EvalPythonExec Unary Physical Operators¶
EvalPythonExec is an extension of the UnaryExecNode (Spark SQL) abstraction for unary physical operators that evaluate PythonUDFs (when executed).
Contract¶
Evaluating PythonUDFs¶
evaluate(
funcs: Seq[ChainedPythonFunctions],
argOffsets: Array[Array[Int]],
iter: Iterator[InternalRow],
schema: StructType,
context: TaskContext): Iterator[InternalRow]
See:
Used when:
EvalPythonExecphysical operator is requested to doExecute
Result Attributes¶
resultAttrs: Seq[Attribute]
Result Attributes (Spark SQL)
See:
Used when:
EvalPythonExecphysical operator is requested for the output and producedAttributes
Python UDFs¶
udfs: Seq[PythonUDF]
See:
Used when:
EvalPythonExecphysical operator is requested to doExecute
Implementations¶
- ArrowEvalPythonExec
BatchEvalPythonExec
Executing Physical Operator¶
The gist of doExecute is to evaluate Python UDFs (for every InternalRow) with some pre- and post-processing.
doExecute requests the child physical operator to execute (to produce an input RDD[InternalRow]).
Note
EvalPythonExecs are UnaryExecNodes (Spark SQL).

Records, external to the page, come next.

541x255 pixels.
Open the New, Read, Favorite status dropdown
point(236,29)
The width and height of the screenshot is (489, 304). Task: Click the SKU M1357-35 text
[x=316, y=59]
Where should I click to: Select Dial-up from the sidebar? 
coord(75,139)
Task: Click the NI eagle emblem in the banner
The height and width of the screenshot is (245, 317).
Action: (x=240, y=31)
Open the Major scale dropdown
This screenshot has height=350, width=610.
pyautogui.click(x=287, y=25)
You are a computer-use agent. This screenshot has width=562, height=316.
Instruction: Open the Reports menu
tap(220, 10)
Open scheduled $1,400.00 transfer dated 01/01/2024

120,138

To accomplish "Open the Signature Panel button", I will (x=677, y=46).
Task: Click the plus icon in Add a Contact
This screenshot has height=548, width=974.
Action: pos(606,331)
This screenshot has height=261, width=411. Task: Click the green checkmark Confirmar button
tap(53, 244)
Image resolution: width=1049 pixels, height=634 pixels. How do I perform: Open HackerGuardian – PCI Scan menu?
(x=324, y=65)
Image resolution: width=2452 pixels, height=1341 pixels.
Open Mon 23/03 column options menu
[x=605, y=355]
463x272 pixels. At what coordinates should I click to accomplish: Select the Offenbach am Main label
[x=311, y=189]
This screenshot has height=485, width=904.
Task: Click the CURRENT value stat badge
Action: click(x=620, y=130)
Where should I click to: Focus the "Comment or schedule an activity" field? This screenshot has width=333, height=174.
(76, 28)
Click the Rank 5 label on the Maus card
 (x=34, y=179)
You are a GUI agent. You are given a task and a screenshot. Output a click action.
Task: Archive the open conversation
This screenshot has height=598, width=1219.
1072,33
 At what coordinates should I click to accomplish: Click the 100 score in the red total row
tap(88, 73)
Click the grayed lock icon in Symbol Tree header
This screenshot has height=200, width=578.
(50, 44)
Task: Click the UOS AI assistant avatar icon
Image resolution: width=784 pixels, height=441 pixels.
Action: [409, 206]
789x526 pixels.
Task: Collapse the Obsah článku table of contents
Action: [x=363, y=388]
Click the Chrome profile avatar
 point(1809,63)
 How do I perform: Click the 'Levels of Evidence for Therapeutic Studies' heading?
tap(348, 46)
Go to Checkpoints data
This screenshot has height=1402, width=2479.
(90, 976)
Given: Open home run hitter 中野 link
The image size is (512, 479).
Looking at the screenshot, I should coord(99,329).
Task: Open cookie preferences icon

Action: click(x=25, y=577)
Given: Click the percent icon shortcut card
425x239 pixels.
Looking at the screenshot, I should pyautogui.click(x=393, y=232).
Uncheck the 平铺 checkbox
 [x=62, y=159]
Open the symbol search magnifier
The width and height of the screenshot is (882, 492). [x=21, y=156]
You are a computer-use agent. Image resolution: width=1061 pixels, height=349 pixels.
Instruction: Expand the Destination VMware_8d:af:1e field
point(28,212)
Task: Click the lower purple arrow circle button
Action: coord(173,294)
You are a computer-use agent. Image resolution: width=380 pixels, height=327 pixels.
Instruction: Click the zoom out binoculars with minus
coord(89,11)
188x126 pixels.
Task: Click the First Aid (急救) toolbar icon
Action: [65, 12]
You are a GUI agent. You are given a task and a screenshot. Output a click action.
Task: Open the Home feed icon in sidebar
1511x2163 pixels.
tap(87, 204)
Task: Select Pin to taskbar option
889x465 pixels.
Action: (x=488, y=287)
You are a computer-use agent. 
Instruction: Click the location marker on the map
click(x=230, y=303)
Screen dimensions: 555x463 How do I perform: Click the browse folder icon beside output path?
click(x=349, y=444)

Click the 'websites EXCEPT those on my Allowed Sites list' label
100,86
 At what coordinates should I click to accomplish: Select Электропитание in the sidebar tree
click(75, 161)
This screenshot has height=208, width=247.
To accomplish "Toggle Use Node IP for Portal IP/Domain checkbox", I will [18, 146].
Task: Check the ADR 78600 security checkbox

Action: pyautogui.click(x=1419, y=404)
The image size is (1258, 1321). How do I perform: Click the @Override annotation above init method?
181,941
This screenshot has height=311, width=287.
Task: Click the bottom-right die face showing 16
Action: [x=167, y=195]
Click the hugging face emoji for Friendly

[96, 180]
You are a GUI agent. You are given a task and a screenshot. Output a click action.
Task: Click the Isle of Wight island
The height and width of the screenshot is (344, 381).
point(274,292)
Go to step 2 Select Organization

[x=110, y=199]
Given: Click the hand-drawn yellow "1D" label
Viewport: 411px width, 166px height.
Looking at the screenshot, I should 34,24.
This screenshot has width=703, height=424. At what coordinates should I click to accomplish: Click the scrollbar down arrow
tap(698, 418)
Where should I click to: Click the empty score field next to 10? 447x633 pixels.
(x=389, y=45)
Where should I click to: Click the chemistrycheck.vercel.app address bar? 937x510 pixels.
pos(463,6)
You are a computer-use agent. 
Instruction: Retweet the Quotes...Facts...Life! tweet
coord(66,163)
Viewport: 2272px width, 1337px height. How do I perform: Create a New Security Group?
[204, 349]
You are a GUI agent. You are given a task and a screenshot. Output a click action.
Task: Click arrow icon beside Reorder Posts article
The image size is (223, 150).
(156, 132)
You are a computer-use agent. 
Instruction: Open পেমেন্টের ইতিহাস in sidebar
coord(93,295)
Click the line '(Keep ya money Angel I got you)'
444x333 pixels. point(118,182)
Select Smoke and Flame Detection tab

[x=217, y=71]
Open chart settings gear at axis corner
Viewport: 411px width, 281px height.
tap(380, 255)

doExecute uses RDD.mapPartitions operator to execute a function over partitions of InternalRows.
For every partition, doExecute creates a MutableProjection for the inputs (and the child's output) and requests it to initialize.
doExecute evaluates Python UDFs (for every InternalRow).
In the end, doExecute creates an UnsafeProjection for the output to "map over" the rows (from evaluating Python UDFs).